***** GIVEN DATA *****

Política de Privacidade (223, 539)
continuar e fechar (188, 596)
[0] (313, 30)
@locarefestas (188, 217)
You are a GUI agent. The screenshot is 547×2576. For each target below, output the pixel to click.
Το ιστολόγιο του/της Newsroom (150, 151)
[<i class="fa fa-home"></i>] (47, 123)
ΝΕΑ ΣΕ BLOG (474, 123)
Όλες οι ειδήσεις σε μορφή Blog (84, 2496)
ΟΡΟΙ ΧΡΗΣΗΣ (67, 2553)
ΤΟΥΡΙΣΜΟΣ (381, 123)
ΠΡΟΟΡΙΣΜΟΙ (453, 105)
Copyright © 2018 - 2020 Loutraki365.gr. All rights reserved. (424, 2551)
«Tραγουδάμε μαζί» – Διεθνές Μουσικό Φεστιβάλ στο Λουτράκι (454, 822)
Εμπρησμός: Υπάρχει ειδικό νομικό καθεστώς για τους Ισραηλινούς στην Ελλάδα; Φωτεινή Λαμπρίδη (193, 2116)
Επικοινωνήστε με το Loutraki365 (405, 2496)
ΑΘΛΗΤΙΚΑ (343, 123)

*****

● **EXERCISE INSTRUCTIONS**
Starting at the line that has "ΝΕΑ ΣΕ BLOG (474, 123)" and ending at the line that has "Λουτράκι (454, 822)", please write out the lines above exactly, leaving out all others.

● **YOUR SOLUTION**
ΝΕΑ ΣΕ BLOG (474, 123)
Όλες οι ειδήσεις σε μορφή Blog (84, 2496)
ΟΡΟΙ ΧΡΗΣΗΣ (67, 2553)
ΤΟΥΡΙΣΜΟΣ (381, 123)
ΠΡΟΟΡΙΣΜΟΙ (453, 105)
Copyright © 2018 - 2020 Loutraki365.gr. All rights reserved. (424, 2551)
«Tραγουδάμε μαζί» – Διεθνές Μουσικό Φεστιβάλ στο Λουτράκι (454, 822)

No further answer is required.